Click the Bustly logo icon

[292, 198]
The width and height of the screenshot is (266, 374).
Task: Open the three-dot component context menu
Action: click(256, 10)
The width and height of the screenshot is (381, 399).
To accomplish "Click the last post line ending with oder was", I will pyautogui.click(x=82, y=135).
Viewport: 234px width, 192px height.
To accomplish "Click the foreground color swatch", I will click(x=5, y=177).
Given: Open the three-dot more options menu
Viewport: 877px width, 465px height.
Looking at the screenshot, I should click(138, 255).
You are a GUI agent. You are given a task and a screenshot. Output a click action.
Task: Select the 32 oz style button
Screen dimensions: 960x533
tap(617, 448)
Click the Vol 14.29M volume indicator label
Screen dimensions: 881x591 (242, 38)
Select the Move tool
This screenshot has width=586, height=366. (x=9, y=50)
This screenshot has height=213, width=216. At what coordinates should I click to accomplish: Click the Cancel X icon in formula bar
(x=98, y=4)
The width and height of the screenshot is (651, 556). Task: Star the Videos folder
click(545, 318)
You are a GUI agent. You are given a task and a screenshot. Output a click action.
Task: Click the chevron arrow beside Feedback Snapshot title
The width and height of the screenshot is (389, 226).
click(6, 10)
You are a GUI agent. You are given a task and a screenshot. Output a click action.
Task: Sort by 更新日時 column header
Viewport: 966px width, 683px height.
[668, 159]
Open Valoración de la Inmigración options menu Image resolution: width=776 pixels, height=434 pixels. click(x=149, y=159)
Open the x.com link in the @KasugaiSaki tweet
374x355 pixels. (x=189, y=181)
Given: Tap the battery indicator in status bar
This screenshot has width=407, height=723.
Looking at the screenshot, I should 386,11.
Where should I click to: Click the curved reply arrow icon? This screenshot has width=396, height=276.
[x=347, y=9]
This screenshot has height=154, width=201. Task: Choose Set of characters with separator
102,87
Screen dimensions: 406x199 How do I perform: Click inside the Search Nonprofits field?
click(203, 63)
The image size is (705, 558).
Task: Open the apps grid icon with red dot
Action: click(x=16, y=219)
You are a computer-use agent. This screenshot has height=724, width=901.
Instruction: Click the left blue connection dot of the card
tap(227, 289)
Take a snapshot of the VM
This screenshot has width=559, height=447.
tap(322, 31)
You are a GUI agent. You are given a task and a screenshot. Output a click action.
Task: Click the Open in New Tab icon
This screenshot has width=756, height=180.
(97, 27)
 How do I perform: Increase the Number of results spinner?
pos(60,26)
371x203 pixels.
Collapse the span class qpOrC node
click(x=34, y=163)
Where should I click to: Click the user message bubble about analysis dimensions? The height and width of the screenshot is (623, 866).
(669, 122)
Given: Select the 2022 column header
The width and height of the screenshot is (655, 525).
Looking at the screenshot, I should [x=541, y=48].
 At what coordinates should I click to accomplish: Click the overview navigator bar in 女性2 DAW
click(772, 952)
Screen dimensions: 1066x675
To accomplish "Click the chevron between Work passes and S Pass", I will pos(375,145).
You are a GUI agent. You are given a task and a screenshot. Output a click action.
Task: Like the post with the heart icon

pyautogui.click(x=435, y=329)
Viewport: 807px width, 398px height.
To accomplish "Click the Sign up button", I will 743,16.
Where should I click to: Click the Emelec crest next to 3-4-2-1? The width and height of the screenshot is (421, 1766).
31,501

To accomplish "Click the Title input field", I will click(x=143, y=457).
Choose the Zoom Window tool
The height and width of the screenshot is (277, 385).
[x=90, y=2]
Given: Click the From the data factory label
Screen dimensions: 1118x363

—————

| Goal of the exercise |
Could you repeat exactly the lines in the listing above from the one with "bar in 女性2 DAW" down to the one with "Viewport: 807px width, 398px height."? Include both of those lines.

| Solved exercise |
 At what coordinates should I click to accomplish: Click the overview navigator bar in 女性2 DAW
click(772, 952)
Screen dimensions: 1066x675
To accomplish "Click the chevron between Work passes and S Pass", I will pos(375,145).
You are a GUI agent. You are given a task and a screenshot. Output a click action.
Task: Like the post with the heart icon

pyautogui.click(x=435, y=329)
Viewport: 807px width, 398px height.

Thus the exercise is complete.